Fluctuation-dissipation theorem and Kramers-Kronig relations

Question

Is there any connection between fluctuation dissipation theorem and Kramers-Kronig relations? They are often described together under linear response theory but I do not see any exact connection (like one being special case of another).

Answer 1

Kramers-Kronig relations can be understood as requirement that $\operatorname{Re} \chi(\omega)$ is an even function, while $\operatorname{Im} \chi(\omega)$ is an odd function - see this answer and the linked Wikipedia therein.

The general Fluctuation-Dissipation theorem usually written as proportionality between fluctuation energy spectrum and imaginary part of fourier of responce function: $$S_x(\omega) = \frac{2kT}{\omega}\operatorname{Im} \chi(\omega)$$ While the lhs of the above expression $S_x(\omega)=\langle x(\omega)x^*(\omega)\rangle$ is easily interpreted as "fluctuation" part. It is not at all obvious that $\operatorname{Im} \chi(\omega)$ is related to "dissipation". The standard derivation below uses the the Kramers-Kronig symmetry requirements and links $\operatorname{Im} \chi(\omega)$ to the dissipation of the system.

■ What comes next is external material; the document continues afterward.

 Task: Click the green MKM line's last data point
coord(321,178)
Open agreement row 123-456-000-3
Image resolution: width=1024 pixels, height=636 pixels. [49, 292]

Assuming that we have the observable $x(t)$, the stochastic external force $f(t)$ and the response function $\chi(t)$ are linked via: $$ x(t) = \int_{-\infty}^{\infty}d\tau\; \chi(t-\tau)f(\tau)$$

We want to compute dissipated power $f(t)\dot x(t)$ under periodic force $f(t) = A \cos\Omega t$. To do that we first simplify the expression for $\dot{x}(t)$. Taking the derivative gives us factor $-i\omega$ and integration over $\tau$ gives a double-$\delta$ fourier transform of the cosine:

$$\dot{x}(t) = \int \frac{d\omega}{2\pi}(-i\omega) e^{-i\omega t}\chi(\omega) \pi A[\delta(\omega - \Omega) + \delta(\omega+\Omega)]$$

Integrating out the $\delta$s we'll get: $$\dot{x}(t) =-iA\frac\Omega2\left[\chi(\Omega)e^{-i\Omega t} - \chi(-\Omega)e^{i\Omega t} \right]$$

Now we multiply by $f(t)$ and average over one period:

$$\langle W\rangle = \frac{\Omega}{2\pi}\int_0^{2\pi/\Omega}dt\;f(t)\dot{x}(t) = -\frac{i A^2\Omega}{4} \left[\chi(\Omega) - \chi(-\Omega)\right] = \frac12 A^2\Omega\operatorname{Im}\chi(\Omega) $$ In the last equality we've used that real part of $\chi(\omega)$ is even, while imaginary is odd.
This links $\operatorname{Im} \chi(\omega)$ to dissipation using Kramers-Kronig relations.